Politics of Illusion: The Bay of Pigs Invasion Reexamined
  • 1997/284 pages
  • Studies in Cuban History

Politics of Illusion:

The Bay of Pigs Invasion Reexamined

James G. Blight and Peter Kornbluh, editors
Paperback: $26.50
ISBN: 978-1-55587-822-1

The defeat of the attempted April 1961 invasion of Cuba at the Bay of Pigs (Playa Giron) was one of the worst foreign–policy disasters in U.S. history. Since then, explanations of the event have emphasized betrayal by one U.S. agency or another, seeking to assign blame for the "loss" of Cuba. With the benefit of new documentation, however—from U.S. government and Cuban exile sources—as well as the first-hand accounts of key participants, Politics of Illusion shows the current mythology to be just that.

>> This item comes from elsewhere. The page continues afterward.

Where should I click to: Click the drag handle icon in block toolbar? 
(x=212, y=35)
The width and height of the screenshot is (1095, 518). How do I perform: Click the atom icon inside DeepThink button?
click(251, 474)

Based on an innovative series of meetings that brought together former CIA officials, former anti-Castro Cuban operatives, a former high-ranking Soviet official, and others who were directly involved in the events—nearly all speaking on the record for the first time—this critical oral history demonstrates that all of the anti-Castro parties were guilty of illusions, to one degree or another. Blight and Kornbluh provide a thorough and perceptive context for the discussions held at the meetings, transcripts of the actual sessions, a selection of the main documents discussed by the participants, and a discussion of the implications of the participants' conclusions for current U.S.-Cuban relations.

James G. Blight is professor of international relations at Brown University's Watson Institute for International Studies. His extensive work on Cuba includes Cuba on the Brink: Castro, the Missile Crisis, and the Soviet Collapse; he has also written extensively on the recent history of U.S. foreign policy. Peter Kornbluh is senior analyst at the National Security Archive, a nongovernmental research facility located at George Washington University. His publications include The Cuban Missile Crisis and The Iran Contra Scandal: A Declassified History.